■ To-do list
• A. Write out, word for word, the part of the fast path sorting reply between "On 15 February" and "fast more generally.", inclusive.
• B. Reproduce only the lines of the records between the lines holding "Task: Open Moja košarica cart link" and "[x=1286, y=686]", inclusive, swapping "Time column" for "Date column" and leaving all else unchanged.

■ Document passage
** BEGIN **
Re: [HACKERS] Progress on fast path sorting, btree index creation time

Peter Geoghegan Wed, 15 Feb 2012 05:30:04 -0800

On 15 February 2012 06:16, Robert Haas <[email protected]> wrote:
> On Fri, Feb 10, 2012 at 10:30 AM, Peter Geoghegan <[email protected]> 
> wrote:
>> [ new patch ]
>
> I spent quite a bit of time looking at this today - the patch
> specifically, and the issue of making quicksort fast more generally.
> It seemed to me that if we're going to have separate copies of the
> quicksort code for tuple sorting, we might as well go whole hog and
> specialize those copies to the particular needs of tuplesort.c as much
> as possible.  Accordingly, I whacked the code around so that it knows
> that it is sorting SortTuple objects and need not conditionalize at
> runtime on the size of the objects being swapped.  You suggested
> upthread that this might be worthwhile, and it seems that it is, so I
> think we should do it.


Cool. I agree that we should do this. It doesn't need to be justified
as a performance optimisation - it makes sense to refactor in this
way. If that makes things faster, then so much the better.
** END **
■ Task material
** BEGIN **
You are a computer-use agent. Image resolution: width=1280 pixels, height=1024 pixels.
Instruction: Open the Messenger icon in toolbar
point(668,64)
** END **
** BEGIN **
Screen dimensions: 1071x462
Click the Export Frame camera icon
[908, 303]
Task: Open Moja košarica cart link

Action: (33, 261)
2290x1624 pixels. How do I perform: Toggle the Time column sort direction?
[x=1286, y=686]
** END **
■ The responses
• A.
On 15 February 2012 06:16, Robert Haas <[email protected]> wrote:
> On Fri, Feb 10, 2012 at 10:30 AM, Peter Geoghegan <[email protected]> 
> wrote:
>> [ new patch ]
>
> I spent quite a bit of time looking at this today - the patch
> specifically, and the issue of making quicksort fast more generally.

• B.
Task: Open Moja košarica cart link

Action: (33, 261)
2290x1624 pixels. How do I perform: Toggle the Date column sort direction?
[x=1286, y=686]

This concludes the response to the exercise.